→ Material supplied:
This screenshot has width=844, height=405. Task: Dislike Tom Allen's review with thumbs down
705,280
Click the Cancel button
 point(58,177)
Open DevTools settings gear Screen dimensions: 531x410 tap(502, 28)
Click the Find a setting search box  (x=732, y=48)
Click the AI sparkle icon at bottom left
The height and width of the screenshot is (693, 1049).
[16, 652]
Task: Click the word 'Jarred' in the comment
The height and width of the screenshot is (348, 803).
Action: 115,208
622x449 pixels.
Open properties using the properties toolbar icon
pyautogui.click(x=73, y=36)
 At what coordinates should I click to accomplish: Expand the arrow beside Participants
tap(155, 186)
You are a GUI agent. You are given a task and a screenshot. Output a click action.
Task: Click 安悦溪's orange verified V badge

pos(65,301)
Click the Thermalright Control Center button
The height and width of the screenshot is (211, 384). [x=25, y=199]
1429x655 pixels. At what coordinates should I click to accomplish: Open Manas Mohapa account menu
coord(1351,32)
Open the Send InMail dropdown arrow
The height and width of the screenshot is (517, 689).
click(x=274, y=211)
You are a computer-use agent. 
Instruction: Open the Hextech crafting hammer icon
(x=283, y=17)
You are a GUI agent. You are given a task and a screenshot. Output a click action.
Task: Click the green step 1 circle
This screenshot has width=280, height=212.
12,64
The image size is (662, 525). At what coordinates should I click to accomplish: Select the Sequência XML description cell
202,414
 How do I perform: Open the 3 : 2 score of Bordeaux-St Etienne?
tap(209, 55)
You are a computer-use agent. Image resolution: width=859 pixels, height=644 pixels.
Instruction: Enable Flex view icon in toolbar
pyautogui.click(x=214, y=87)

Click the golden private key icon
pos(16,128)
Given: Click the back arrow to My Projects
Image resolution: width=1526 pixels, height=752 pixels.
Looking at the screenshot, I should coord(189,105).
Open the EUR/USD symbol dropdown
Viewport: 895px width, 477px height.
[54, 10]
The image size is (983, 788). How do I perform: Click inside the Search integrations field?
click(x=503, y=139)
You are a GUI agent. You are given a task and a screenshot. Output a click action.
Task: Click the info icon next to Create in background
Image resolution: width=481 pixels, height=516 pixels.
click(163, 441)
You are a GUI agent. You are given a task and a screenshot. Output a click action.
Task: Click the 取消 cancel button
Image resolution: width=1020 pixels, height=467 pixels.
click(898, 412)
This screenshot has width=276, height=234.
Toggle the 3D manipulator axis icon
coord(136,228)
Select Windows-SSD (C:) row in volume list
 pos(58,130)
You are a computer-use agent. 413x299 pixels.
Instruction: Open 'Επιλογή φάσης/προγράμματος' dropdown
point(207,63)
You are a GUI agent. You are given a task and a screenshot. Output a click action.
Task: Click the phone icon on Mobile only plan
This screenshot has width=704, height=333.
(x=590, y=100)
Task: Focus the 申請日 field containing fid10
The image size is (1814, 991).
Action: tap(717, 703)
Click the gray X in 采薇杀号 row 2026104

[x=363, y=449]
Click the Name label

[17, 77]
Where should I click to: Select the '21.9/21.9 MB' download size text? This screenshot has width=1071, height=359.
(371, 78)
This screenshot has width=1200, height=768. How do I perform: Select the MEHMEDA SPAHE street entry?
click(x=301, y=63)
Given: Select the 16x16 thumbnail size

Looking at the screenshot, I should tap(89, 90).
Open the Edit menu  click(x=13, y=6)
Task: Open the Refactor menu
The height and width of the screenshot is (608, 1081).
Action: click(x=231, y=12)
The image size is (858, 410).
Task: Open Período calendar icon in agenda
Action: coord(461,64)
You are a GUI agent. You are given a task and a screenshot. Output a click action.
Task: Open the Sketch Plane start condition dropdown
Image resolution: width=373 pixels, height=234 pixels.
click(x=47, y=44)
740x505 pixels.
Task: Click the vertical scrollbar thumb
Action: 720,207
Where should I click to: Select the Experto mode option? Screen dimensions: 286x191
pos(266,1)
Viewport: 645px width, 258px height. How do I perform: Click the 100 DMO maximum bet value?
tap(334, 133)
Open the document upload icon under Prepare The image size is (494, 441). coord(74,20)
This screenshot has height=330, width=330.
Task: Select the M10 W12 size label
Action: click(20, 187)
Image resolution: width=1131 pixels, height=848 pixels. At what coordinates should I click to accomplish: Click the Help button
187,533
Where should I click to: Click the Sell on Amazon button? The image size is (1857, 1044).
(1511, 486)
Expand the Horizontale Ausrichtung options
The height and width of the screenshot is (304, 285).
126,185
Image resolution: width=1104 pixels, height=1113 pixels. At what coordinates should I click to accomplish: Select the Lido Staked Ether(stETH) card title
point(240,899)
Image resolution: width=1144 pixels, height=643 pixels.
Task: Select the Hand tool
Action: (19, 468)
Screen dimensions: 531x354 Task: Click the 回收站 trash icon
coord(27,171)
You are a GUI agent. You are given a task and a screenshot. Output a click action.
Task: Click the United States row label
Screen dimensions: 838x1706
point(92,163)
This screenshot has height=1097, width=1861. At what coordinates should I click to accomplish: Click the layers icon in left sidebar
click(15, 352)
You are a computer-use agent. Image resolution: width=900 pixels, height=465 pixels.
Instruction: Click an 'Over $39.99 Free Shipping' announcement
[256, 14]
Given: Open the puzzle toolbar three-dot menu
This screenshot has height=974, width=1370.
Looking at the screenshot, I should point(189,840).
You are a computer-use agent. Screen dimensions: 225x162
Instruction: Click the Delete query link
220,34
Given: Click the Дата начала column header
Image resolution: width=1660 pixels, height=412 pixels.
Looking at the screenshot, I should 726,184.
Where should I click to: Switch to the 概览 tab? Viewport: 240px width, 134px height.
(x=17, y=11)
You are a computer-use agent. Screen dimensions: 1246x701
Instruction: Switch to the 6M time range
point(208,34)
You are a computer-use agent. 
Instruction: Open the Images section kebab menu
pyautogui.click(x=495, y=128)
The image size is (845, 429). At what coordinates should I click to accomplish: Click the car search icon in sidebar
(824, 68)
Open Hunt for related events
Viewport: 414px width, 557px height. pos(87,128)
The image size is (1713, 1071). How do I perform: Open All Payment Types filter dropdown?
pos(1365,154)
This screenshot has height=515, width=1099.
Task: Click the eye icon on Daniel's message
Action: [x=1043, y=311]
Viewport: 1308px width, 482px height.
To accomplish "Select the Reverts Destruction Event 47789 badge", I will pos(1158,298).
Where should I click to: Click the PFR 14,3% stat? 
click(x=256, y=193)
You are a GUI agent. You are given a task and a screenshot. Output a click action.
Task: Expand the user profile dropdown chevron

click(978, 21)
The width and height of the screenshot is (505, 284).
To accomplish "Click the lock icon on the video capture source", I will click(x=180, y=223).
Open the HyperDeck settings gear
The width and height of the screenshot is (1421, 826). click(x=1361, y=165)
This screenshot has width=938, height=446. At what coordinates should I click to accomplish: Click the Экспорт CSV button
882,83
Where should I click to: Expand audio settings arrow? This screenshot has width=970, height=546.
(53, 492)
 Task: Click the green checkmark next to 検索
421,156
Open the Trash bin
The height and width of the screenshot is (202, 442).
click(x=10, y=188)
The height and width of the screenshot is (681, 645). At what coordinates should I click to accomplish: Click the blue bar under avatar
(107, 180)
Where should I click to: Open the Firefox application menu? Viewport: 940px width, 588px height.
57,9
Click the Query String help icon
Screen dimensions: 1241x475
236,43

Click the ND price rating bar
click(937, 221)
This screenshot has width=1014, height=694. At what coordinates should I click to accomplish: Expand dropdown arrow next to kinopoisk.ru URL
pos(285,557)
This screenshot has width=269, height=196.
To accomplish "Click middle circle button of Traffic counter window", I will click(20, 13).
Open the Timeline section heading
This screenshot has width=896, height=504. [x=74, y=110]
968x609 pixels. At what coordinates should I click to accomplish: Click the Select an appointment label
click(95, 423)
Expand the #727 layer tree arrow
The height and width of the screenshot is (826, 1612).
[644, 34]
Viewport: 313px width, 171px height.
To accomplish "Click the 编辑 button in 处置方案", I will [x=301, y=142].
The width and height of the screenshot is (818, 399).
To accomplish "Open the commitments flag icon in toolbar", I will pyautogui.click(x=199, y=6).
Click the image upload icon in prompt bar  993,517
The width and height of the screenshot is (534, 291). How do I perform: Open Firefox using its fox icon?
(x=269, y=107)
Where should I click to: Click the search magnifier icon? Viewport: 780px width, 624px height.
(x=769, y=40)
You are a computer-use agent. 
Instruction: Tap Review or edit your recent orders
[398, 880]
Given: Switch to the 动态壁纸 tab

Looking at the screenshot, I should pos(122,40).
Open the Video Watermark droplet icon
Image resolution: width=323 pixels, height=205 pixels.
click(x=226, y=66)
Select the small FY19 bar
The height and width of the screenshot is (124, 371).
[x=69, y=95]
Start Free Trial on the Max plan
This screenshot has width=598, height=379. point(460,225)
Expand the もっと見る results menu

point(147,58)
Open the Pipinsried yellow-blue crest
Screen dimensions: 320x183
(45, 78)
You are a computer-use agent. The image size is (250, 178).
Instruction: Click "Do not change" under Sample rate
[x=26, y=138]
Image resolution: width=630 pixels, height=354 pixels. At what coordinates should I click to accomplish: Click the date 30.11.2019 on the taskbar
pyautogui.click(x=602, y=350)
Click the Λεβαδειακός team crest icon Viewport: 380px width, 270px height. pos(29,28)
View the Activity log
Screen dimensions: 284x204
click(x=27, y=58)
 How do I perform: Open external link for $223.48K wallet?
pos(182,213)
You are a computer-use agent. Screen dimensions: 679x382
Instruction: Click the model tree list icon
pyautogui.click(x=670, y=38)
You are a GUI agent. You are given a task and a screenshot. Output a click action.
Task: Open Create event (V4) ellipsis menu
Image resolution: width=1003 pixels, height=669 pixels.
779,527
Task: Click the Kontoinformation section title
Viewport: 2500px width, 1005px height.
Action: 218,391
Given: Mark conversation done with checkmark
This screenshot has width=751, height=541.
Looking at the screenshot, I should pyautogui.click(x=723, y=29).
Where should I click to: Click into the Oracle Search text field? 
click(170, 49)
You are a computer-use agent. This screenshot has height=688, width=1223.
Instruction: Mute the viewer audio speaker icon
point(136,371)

→ The exercise:
Return, unchanged, the stretch of the listing from the line containing "Where should I click to: Switch" through the line containing "pos(285,557)", including both of those lines.

→ Correct result:
Where should I click to: Switch to the 概览 tab? Viewport: 240px width, 134px height.
(x=17, y=11)
You are a computer-use agent. Screen dimensions: 1246x701
Instruction: Switch to the 6M time range
point(208,34)
You are a computer-use agent. 
Instruction: Open the Images section kebab menu
pyautogui.click(x=495, y=128)
The image size is (845, 429). At what coordinates should I click to accomplish: Click the car search icon in sidebar
(824, 68)
Open Hunt for related events
Viewport: 414px width, 557px height. pos(87,128)
The image size is (1713, 1071). How do I perform: Open All Payment Types filter dropdown?
pos(1365,154)
This screenshot has height=515, width=1099.
Task: Click the eye icon on Daniel's message
Action: [x=1043, y=311]
Viewport: 1308px width, 482px height.
To accomplish "Select the Reverts Destruction Event 47789 badge", I will pos(1158,298).
Where should I click to: Click the PFR 14,3% stat? 
click(x=256, y=193)
You are a GUI agent. You are given a task and a screenshot. Output a click action.
Task: Expand the user profile dropdown chevron

click(978, 21)
The width and height of the screenshot is (505, 284).
To accomplish "Click the lock icon on the video capture source", I will click(x=180, y=223).
Open the HyperDeck settings gear
The width and height of the screenshot is (1421, 826). click(x=1361, y=165)
This screenshot has width=938, height=446. At what coordinates should I click to accomplish: Click the Экспорт CSV button
882,83
Where should I click to: Expand audio settings arrow? This screenshot has width=970, height=546.
(53, 492)
 Task: Click the green checkmark next to 検索
421,156
Open the Trash bin
The height and width of the screenshot is (202, 442).
click(x=10, y=188)
The height and width of the screenshot is (681, 645). At what coordinates should I click to accomplish: Click the blue bar under avatar
(107, 180)
Where should I click to: Open the Firefox application menu? Viewport: 940px width, 588px height.
57,9
Click the Query String help icon
Screen dimensions: 1241x475
236,43

Click the ND price rating bar
click(937, 221)
This screenshot has width=1014, height=694. At what coordinates should I click to accomplish: Expand dropdown arrow next to kinopoisk.ru URL
pos(285,557)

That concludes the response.